The lines in the listing below are to be given again exactly, starting at the line holding "Viewport: 651px width, 335px height." and ending at the line holding "the DP-208V bus". Do not include pictures.

Data records →
········

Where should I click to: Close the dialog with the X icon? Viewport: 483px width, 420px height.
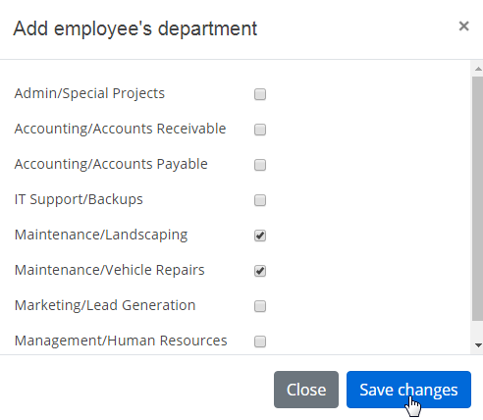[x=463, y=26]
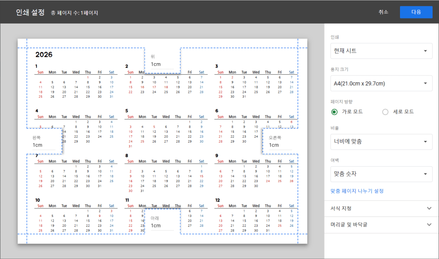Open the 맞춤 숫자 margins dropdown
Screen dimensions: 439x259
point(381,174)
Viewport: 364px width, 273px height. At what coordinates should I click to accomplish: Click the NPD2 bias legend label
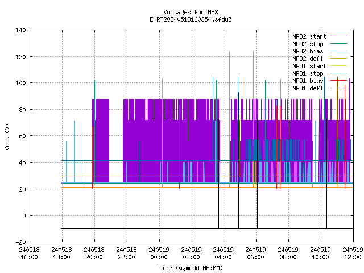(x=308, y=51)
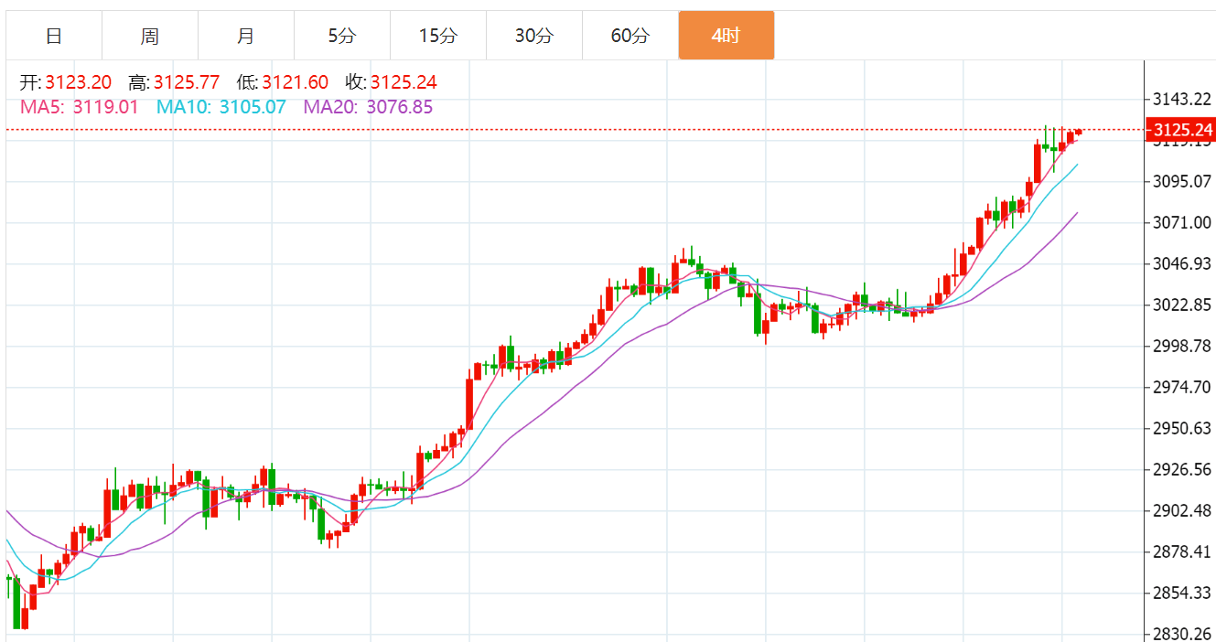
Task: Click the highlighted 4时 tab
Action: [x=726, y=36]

········

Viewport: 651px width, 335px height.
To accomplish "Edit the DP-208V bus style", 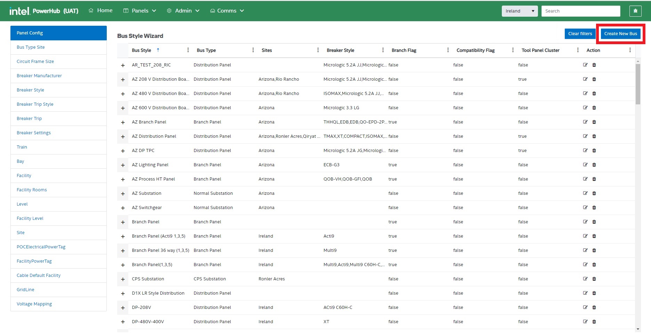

········

Task answer →
Viewport: 651px width, 335px height.
To accomplish "Edit the DP-208V bus style", 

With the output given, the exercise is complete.